Some of those consequences include a teenager who attempts suicide because his dad takes away his video game (seriously), a teenage girl who almost bleeds out due to medical complications from anorexic behavior she learned from a website (not a joke), and a mother who discovers that selling racy pictures of her daughter to anonymous perverts isn't a proper business venture (She says her daughter doesn't know about it, as if that somehow makes it fine and dandy). At no point does the screenplay by director Jason Reitman and Erin Cressida Wilson (adapted from Chad Kultgen's novel) even stop to consider that maybe—just maybe—these people's problems go a bit deeper than technology.

What should we really expect from a movie that suggests responsible, life-affirming technological advances ceased with the 1977 launch of the Voyager 1 space probe? No, I'm not pulling that from some crevice of my body; Voyager 1, traveling through and to the edge of the solar system, is a central figure in the movie. This is also a movie in which characters stop to marvel at the more innocent times of September 11, 2001—back when not everyone and their grandmother had a cellphone.

Yes, that's what this movie focuses on when the subject of September 11 arises—that cellphones weren't as widespread then as they are with the kids these days.

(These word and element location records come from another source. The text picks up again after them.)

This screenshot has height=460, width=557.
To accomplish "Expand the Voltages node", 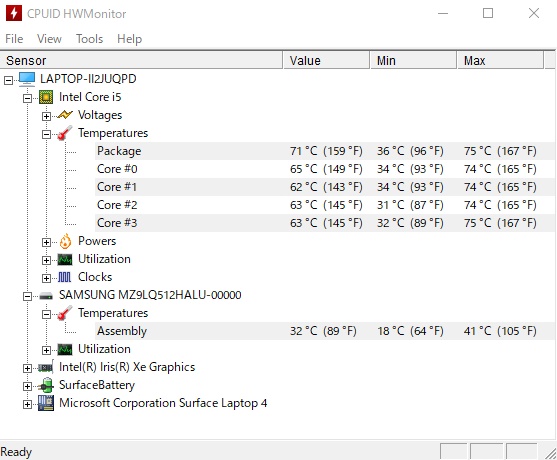I will 46,116.
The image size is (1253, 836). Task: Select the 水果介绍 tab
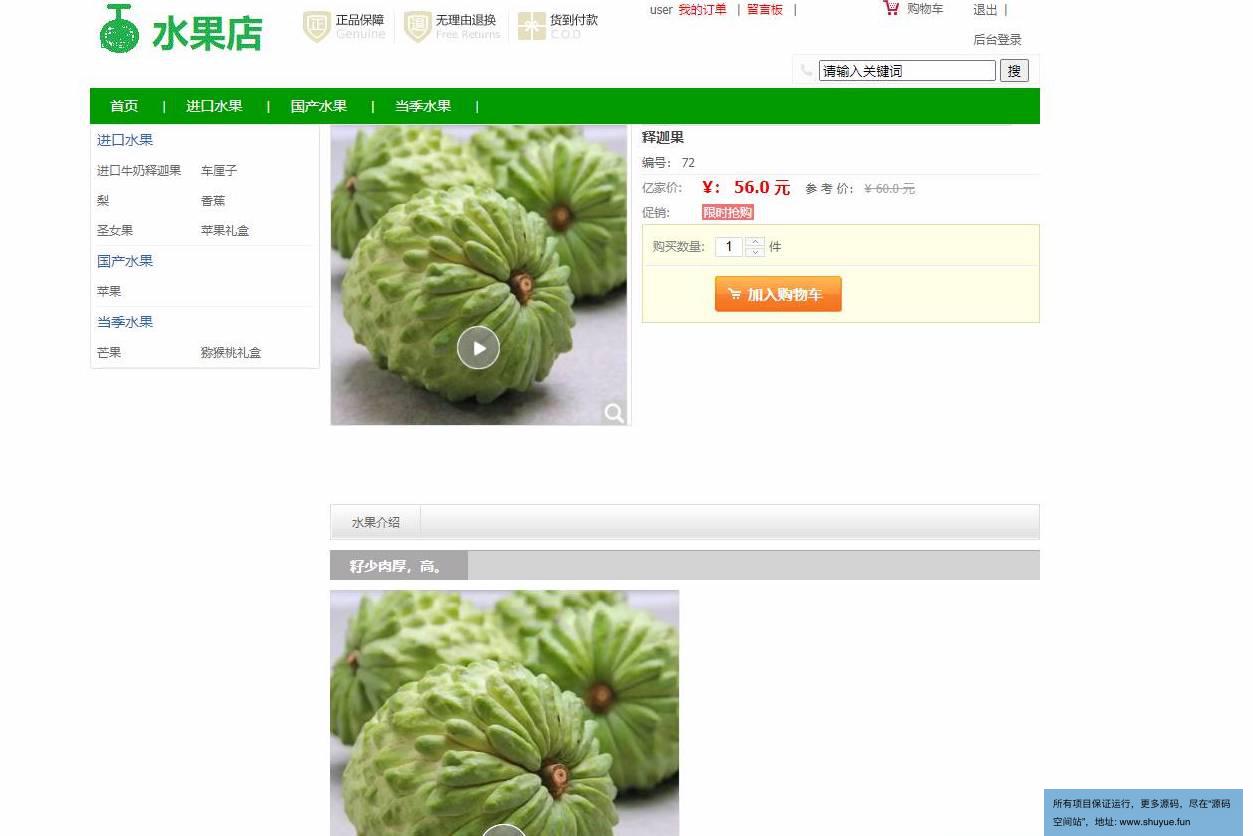[x=376, y=522]
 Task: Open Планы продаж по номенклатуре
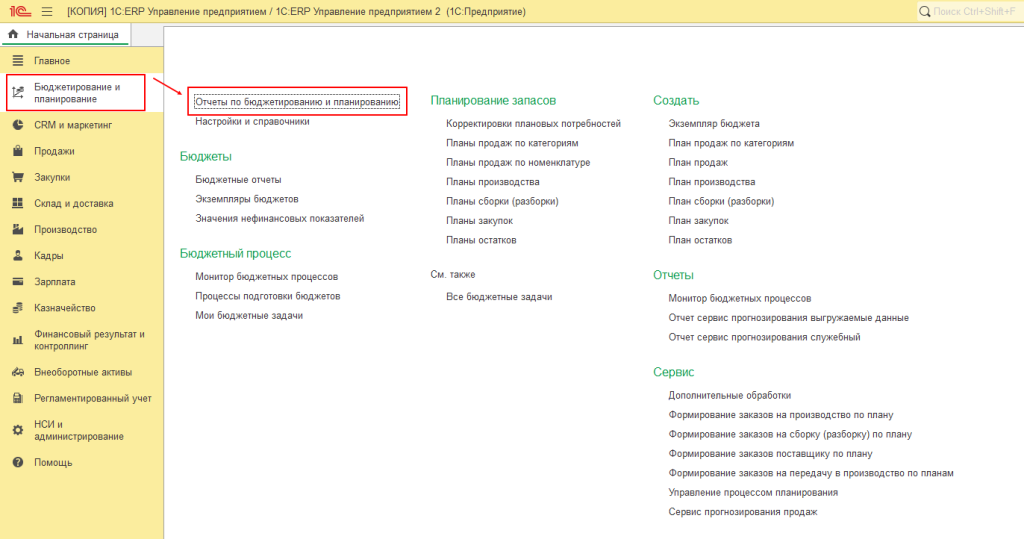(x=518, y=162)
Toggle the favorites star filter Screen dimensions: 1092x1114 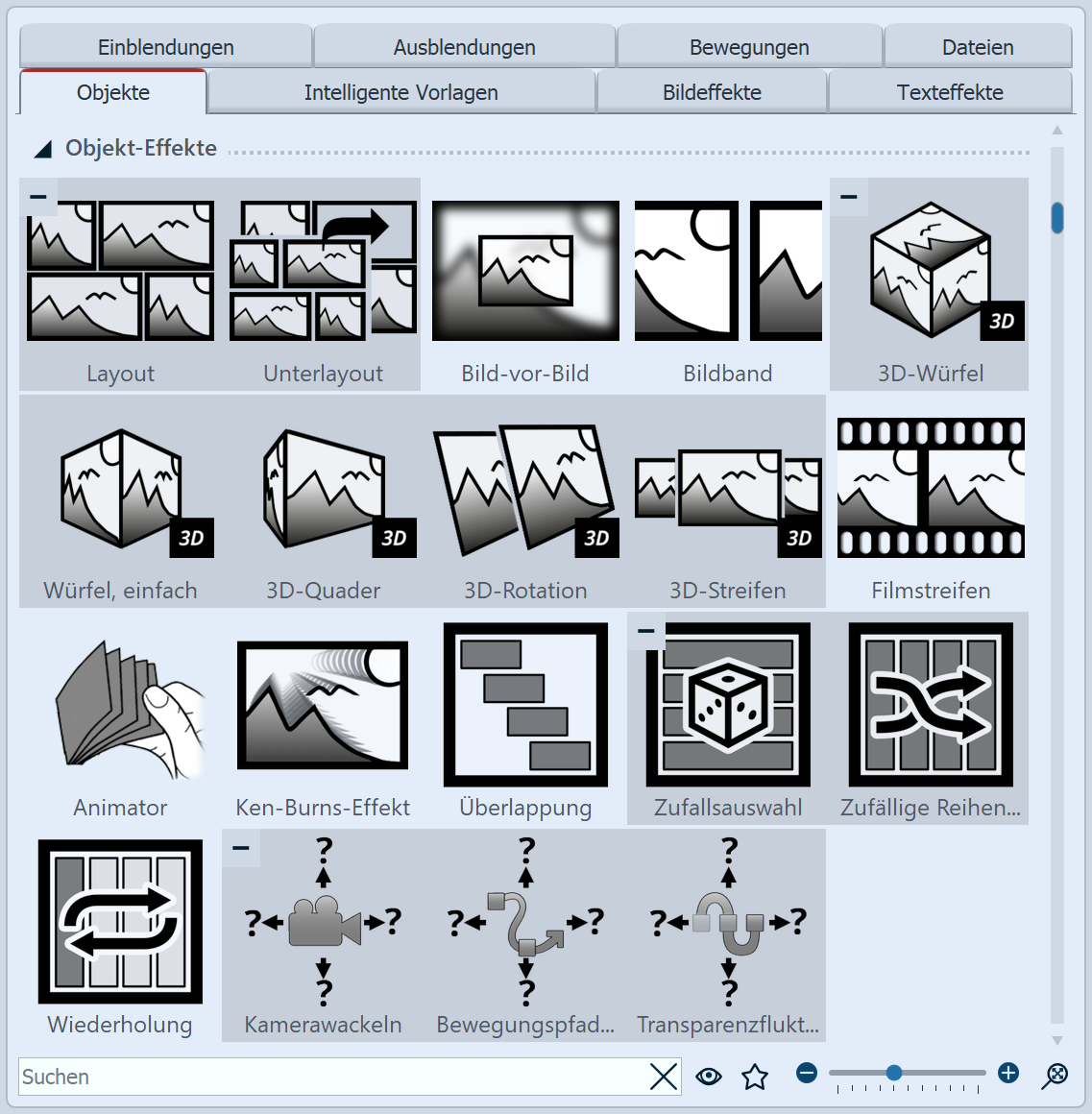click(x=755, y=1077)
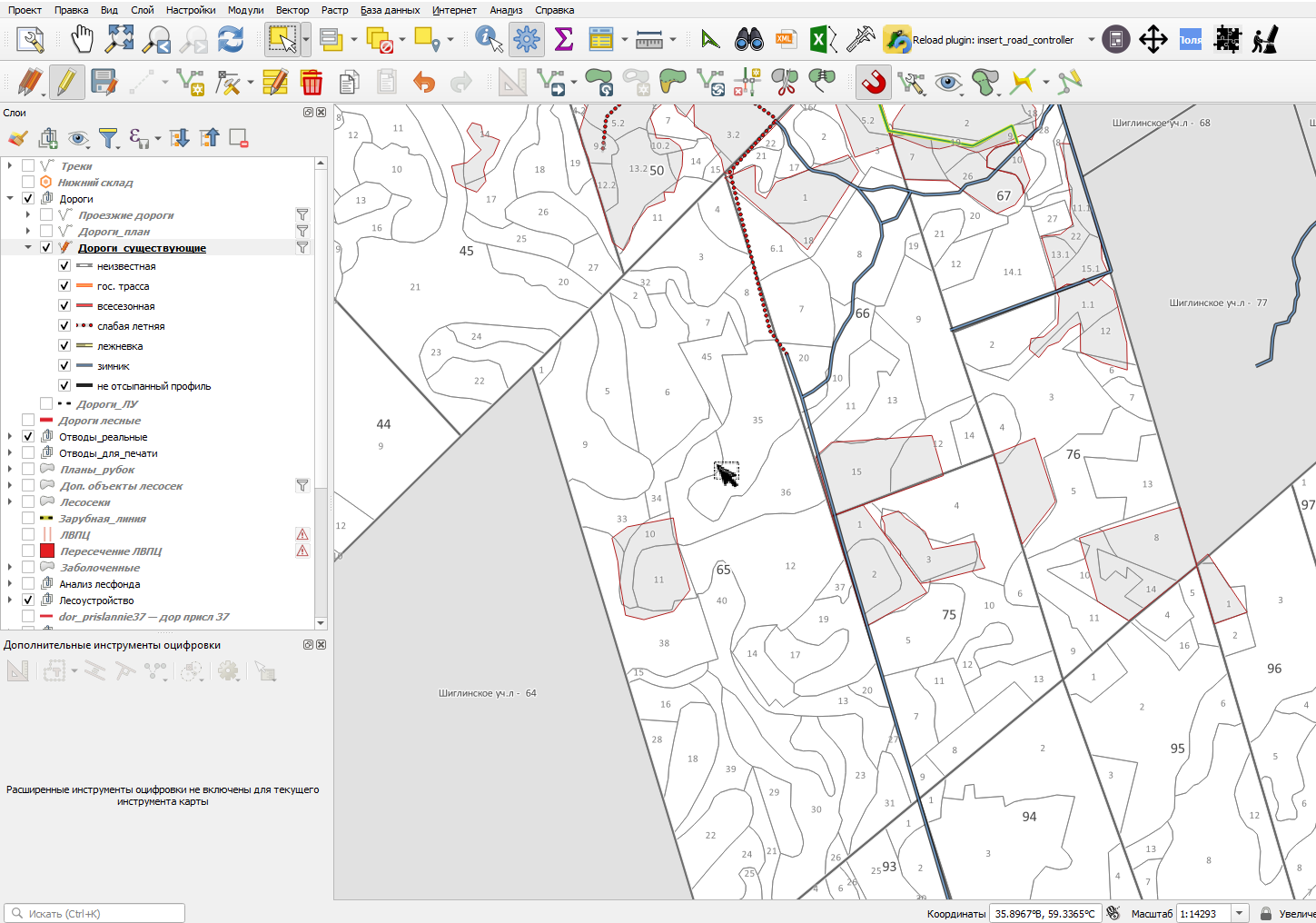1316x923 pixels.
Task: Expand the Лесоустройство layer group
Action: [x=10, y=600]
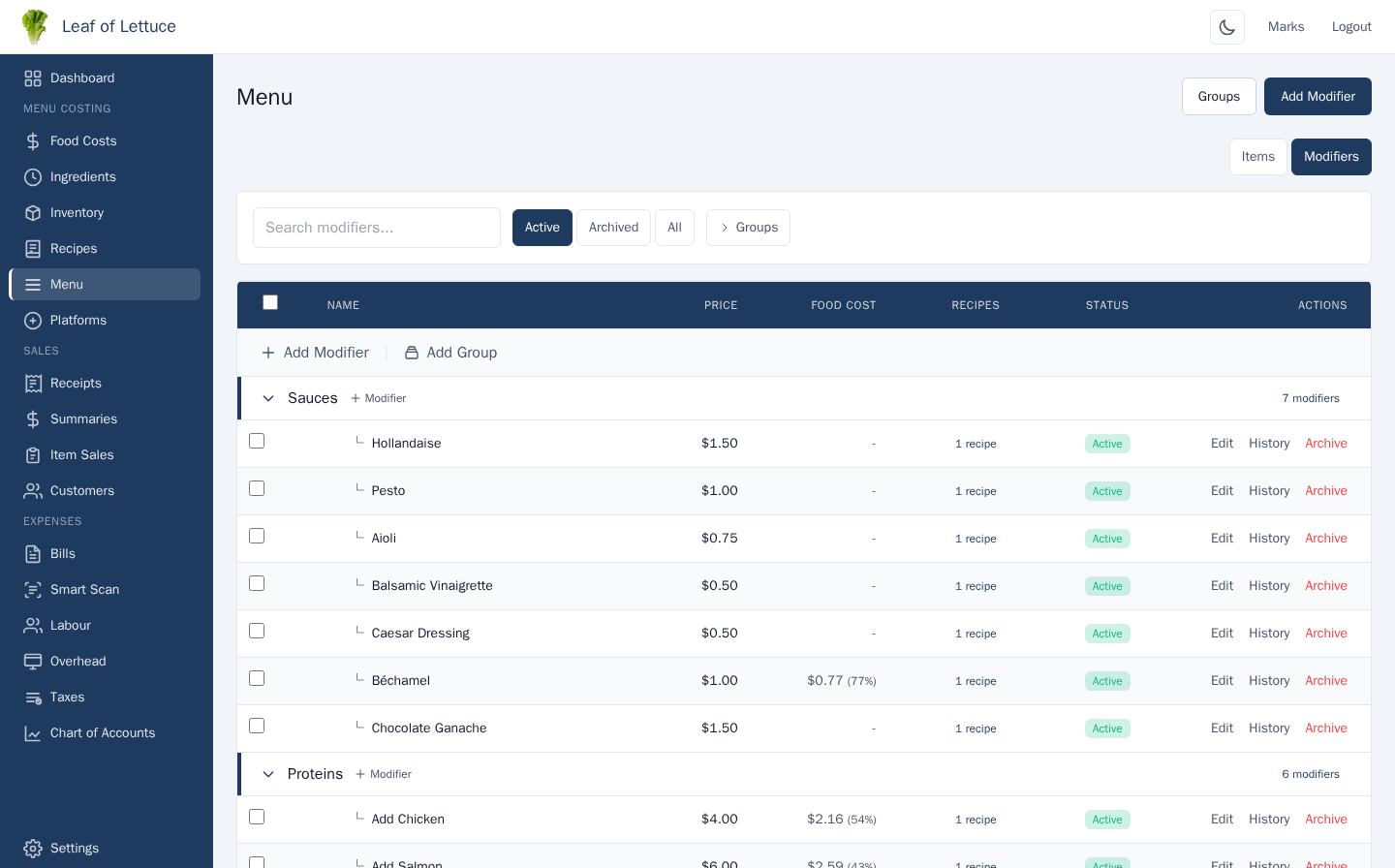The width and height of the screenshot is (1395, 868).
Task: Check the select-all checkbox in header
Action: (270, 303)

If this movie were a person, it's natural to suspect that he or she would use the phrase "kids these days" without a trace of irony.

As for the interconnected stories, here's a rundown. Don and Helen (Adam Sandler and Rosemary DeWitt) are a married couple whose sex life has stalled. Helen is frustrated and starts looking online to have an affair, and Don happens upon an ad for an escort service while using his son's computer to search for porn.

The son is Chris (Travis Tope), who has become so accustomed to porn that—to put it euphemistically—he has a problem starting his engine without it. This is even when he has Hannah (Olivia Crocicchia), the captain of the high school cheerleading squad, in his bed. Hannah is an aspiring celebrity whose mother Joan (Judy Greer) has set up a modeling studio in the basement and posts "headshots" of her daughter in swimsuits and crop tops online.

Joan has caught the eye of Kent (Dean Norris). Kent is the father of Tim (Ansel Elgort), the star quarterback of the high school football team who quits the team without warning and becomes addicted to a video game. He has a crush on Brandy (Kaitlyn Dever), a bookworm with a technologically savvy, overbearing mother named Patricia (Jennifer Garner). Patricia tracks her daughter's every keystroke on the computer and every physical move with a GPS device on the girl's phone.

There's more, of course, but at this juncture, the point should be clear. Technology is a terrible thing. If that's not apparent enough, Emma Thompson serves as the ethereal narrator, who provides very little in the way of genuine insight about the characters and too much information about their masturbation habits.

After the movie has built its melodramatic problems to an even more melodramatic climax, Men, Women & Children goes out with a whimper, offering a montage of characters looking redeemed without earning redemption or deciding to live in a state of denial about their actions instead of discussing why they acted that way or simply sitting in a new place. Considering its lack of concern in addressing a solution to the problem it raises, the movie's fascination with masturbation is appropriate.